─── Given text ───

Next year is a bit late for a half-centenary celebration as the college opened on the 20th of August 1968.
That is forgetting the previous 50 years.
Captain Charles H Brown, author of several text books, was appointed superintendent of the Navigation Dept. in 1910 of what became the Royal College of Science and Technology and then the University of Strathclyde.
Glasgow Corporation took over in 1958 or 1959 when the Navigation Dept. moved across the road to an old church at the corner of Martha Street.
When the 'New College' opened in August 1968 the Navigation Dept was on the 6th 7th and 8th floors, the Radio Dept was below that and the Engineering Dept. on the lower floors.
For several weeks everyone was merrily using the lifts until some bright spark noticed 
that there was no safety certificate and we had to walk up seven floors.
The Power Plant did not move from Springburn College for several years as the site was still occupied by tenements and a cork warehouse. 
For several years there were no female staff or students, apart from three or four office girls, the only female toilet was along the corridor towards the principals office.
How did three or four office girls, without computers, manage all the work of the college! We live in an age of progress!
I believe in this half-centenary celebration, honour should be paid to the college hereos
Lt. Cdr. Harold Hinksman Brown RNR DSC (sinking a U-boat) Son of the college founder.
Lt. Cdr. Ian Pearson RNR DSC and Bar and five times mentioned in dispatches.


----------



## George Bis

I first started in the 2nd.Mates class in Nov. 1970 and the whole surrounding area was being demolished for rebuilding. As streets came down the last buildings left standing were the pubs which carried on serving even when the rest of the street had gone! Can't remember where the Clelland fitted into this.


----------



## John Cassels

Up for Masters early 1973 , one of the lads ( union castle ) I think had the very first electronic calculator the rest of us had ever seen. Cost him a fortune , could only add , subtract , multiply and divide but to us it was a miracle . Even Capt.Callender was impressed.

─── Input records ───

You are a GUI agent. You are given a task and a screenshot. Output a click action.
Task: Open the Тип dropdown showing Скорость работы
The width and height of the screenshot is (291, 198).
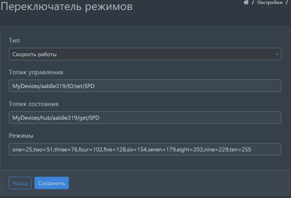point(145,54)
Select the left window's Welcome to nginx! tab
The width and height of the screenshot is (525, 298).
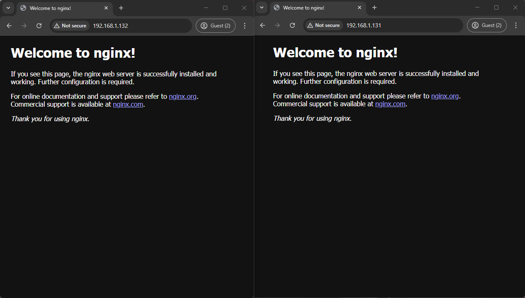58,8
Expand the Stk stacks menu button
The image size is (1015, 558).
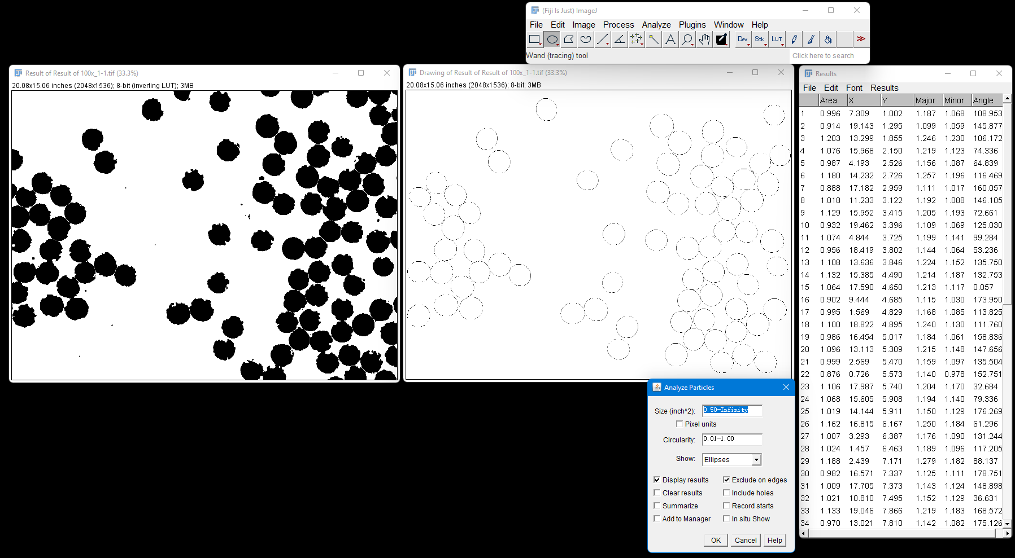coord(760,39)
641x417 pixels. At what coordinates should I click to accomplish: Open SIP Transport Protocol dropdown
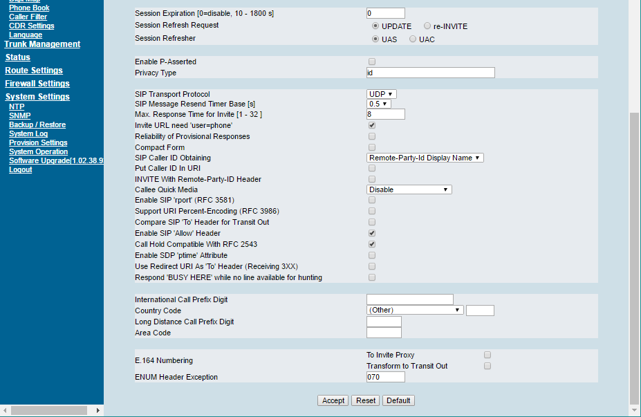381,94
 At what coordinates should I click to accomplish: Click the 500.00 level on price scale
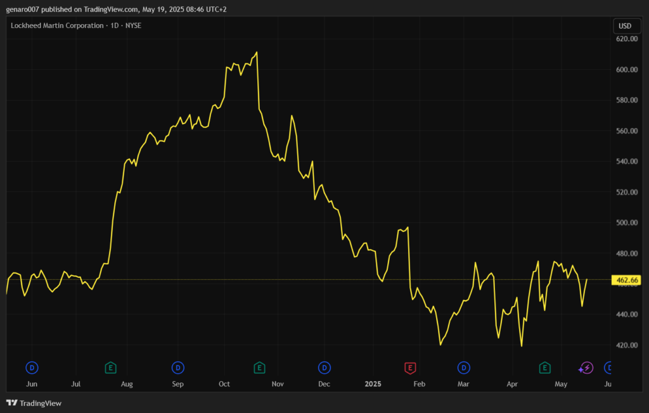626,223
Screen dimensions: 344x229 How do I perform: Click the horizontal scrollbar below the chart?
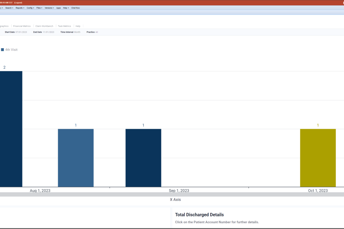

───
─── Input records ───

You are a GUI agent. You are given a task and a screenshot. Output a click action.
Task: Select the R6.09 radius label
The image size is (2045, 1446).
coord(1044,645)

───
─── Input records ───

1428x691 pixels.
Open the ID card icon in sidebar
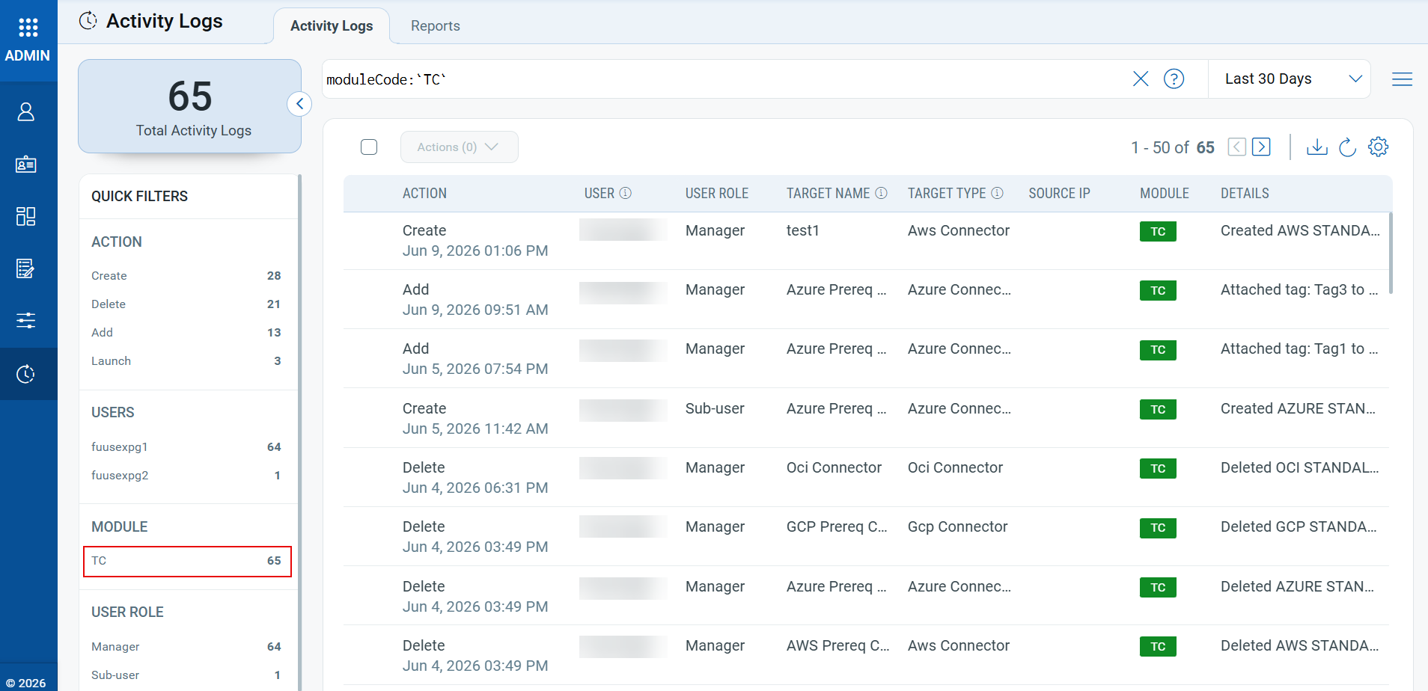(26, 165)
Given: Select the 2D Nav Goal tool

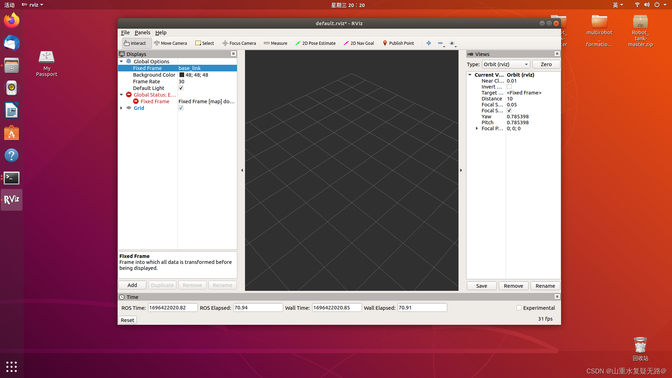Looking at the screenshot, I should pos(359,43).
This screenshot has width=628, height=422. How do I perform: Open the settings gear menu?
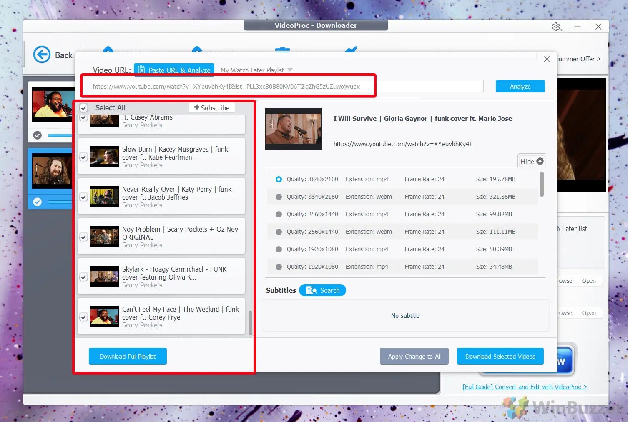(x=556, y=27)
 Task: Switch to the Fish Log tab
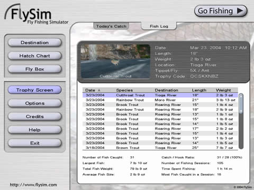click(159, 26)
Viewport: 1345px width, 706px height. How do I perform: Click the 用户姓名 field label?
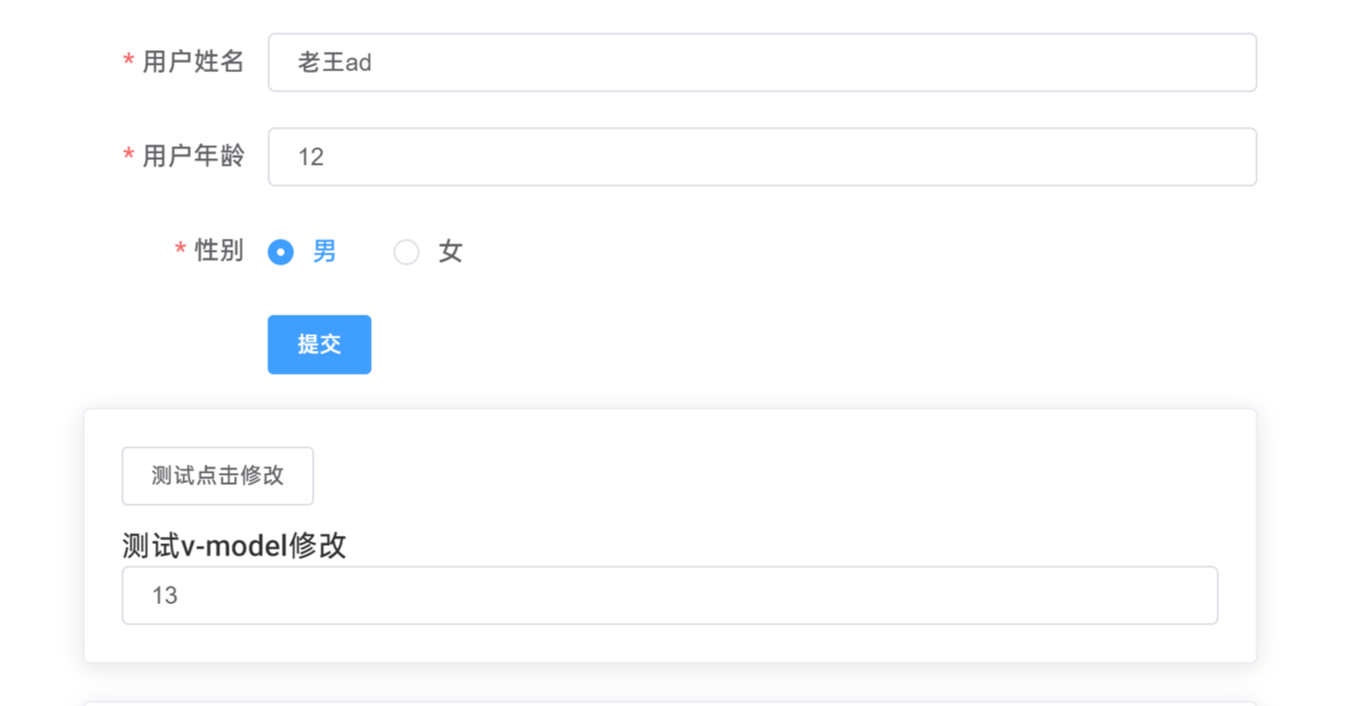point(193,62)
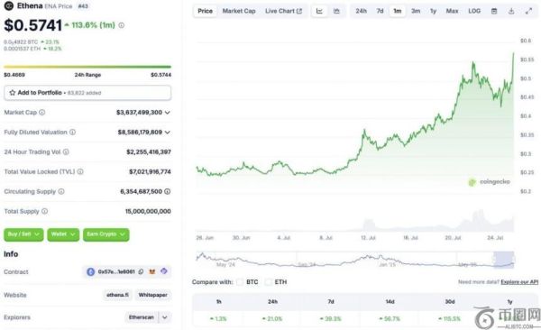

───

## Objective 1
Write out the part of the forum thread on the navigation college from "Next year is" up to and including "of Martha Street.".
## Objective 2
In the listing, rename "field label" to "input label" in the lines from the line with "Viewport: 1345px width, 706px" up to and including the line with "point(193,62)", and give back only those lines. Leave the pictures out.

## Full response 1
Next year is a bit late for a half-centenary celebration as the college opened on the 20th of August 1968.
That is forgetting the previous 50 years.
Captain Charles H Brown, author of several text books, was appointed superintendent of the Navigation Dept. in 1910 of what became the Royal College of Science and Technology and then the University of Strathclyde.
Glasgow Corporation took over in 1958 or 1959 when the Navigation Dept. moved across the road to an old church at the corner of Martha Street.

## Full response 2
Viewport: 1345px width, 706px height. How do I perform: Click the 用户姓名 input label?
point(193,62)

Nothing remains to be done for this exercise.